* [Source excerpt]:

↓

# Central Machinery...



## Hamlin (Dec 25, 2005)

Does anyone know how reliable there equipment is?

The reason I'm asking is, I'm gonna get a dust collector (instead of using the good ol shop-vac). I've checked on Craftsmen and Grizzly however, they are a bit pricey for a unit that is half the size that HF is offering. I've never dealt with Central Machinery so I don't know how "good" they are. Many thanks.

Ken


----------



## bobj3 (Jan 17, 2006)

Ken

I have had one for 4 years and it works great I think that the same company that makes Grizzly Vac makes Central Vac, the green paint job is a bit lighter than Grizzly but that's the only thing I can see that's Dif.
I'm trying to recall what I paid for it I think it was on sale and I got it for 129.oo, 2HP two bag type with a base on wheels. (110 volt or 220volt )
I did pickup a remote wireless switch for it from Grizzly and the 4" hose from Rockler 2ea. 10ft. and some other parts for the Vac. system,floor pickup,brush,etc.
You can see a snapshot of it at http://www.routerforums.com/attachment.php?attachmentid=2438 or to say part of it.
I don't like most of the Central equipment but this one is OK.
Just my 2 cents.

Bj


----------



## Mike (Nov 22, 2004)

Harbor freight imports everything from China. I feel that their electric hand tools are still sub-standard but I own the dust collector you mentioned and it works fine. I own some of their air tools and they perform well; I also have purchased their c clamps, router speed controlers, many other small shop tools and none have broken so far. You can find some true values at HF but as in all things you get what you pay for.


----------



## Hamlin (Dec 25, 2005)

I really appreciate the feedback on this. I've dealt with HF before and have had a bad experience with them. Swore I'd never buy from them again but, the price of the dust collector, it's the cheapest I've seen or found so far.
I'll most likely do as Bob has done, get the accessories from either Grizzly or Rockler.

Again, many thanks.

Ken


----------



## Mike (Nov 22, 2004)

Ken, it's your lucky day! Woodcraft knew you were going to buy a dust collector and has put their 4" hose x 10' on sale for $12.95


----------



## Hamlin (Dec 25, 2005)

Thank you!! Got it ordered tonite.

Ken


----------



## Hamlin (Dec 25, 2005)

Just a follow-up note... the dust collector has finally arrived. In a way, it shocked me as to how fast it arrived. Last time I ordered from HF, it took 6months before I got that item. So, now, I'm looking forward to this weekend, will be putting it together. The hose I ordered from Woodcraft arrived about 3-4 days after I ordered it.

Ken


----------



## Mike (Nov 22, 2004)

How is the new dust collector working out?


----------



## Hamlin (Dec 25, 2005)

It works better than I first thought it would. I really enjoy the double bag setup on it. So, in a word... :sold:


----------

↑

* [Recorded data]:

↓

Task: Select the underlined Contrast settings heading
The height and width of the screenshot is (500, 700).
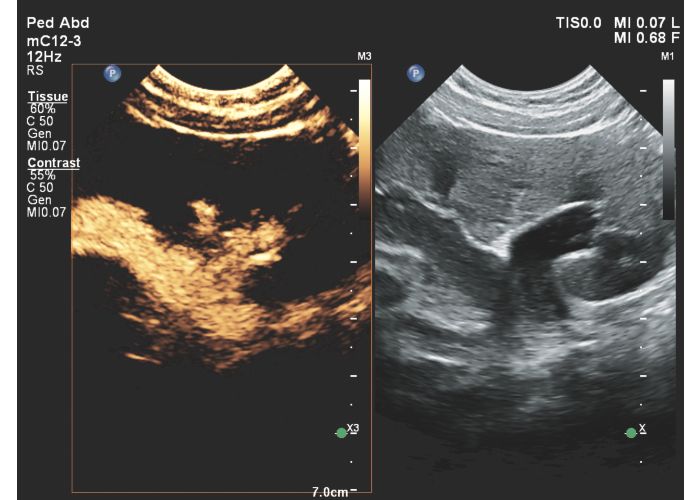Action: click(x=53, y=162)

↑

* [Directions for this task]: Update the Central Machinery forum thread, starting at "Harbor freight imports" and ending at "Grizzly or Rockler.", so that "dust collector" becomes "dust extractor" throughout that stretch. The listing isn't needed for this work.

* [Result]:
Harbor freight imports everything from China. I feel that their electric hand tools are still sub-standard but I own the dust extractor you mentioned and it works fine. I own some of their air tools and they perform well; I also have purchased their c clamps, router speed controlers, many other small shop tools and none have broken so far. You can find some true values at HF but as in all things you get what you pay for.


----------



## Hamlin (Dec 25, 2005)

I really appreciate the feedback on this. I've dealt with HF before and have had a bad experience with them. Swore I'd never buy from them again but, the price of the dust extractor, it's the cheapest I've seen or found so far.
I'll most likely do as Bob has done, get the accessories from either Grizzly or Rockler.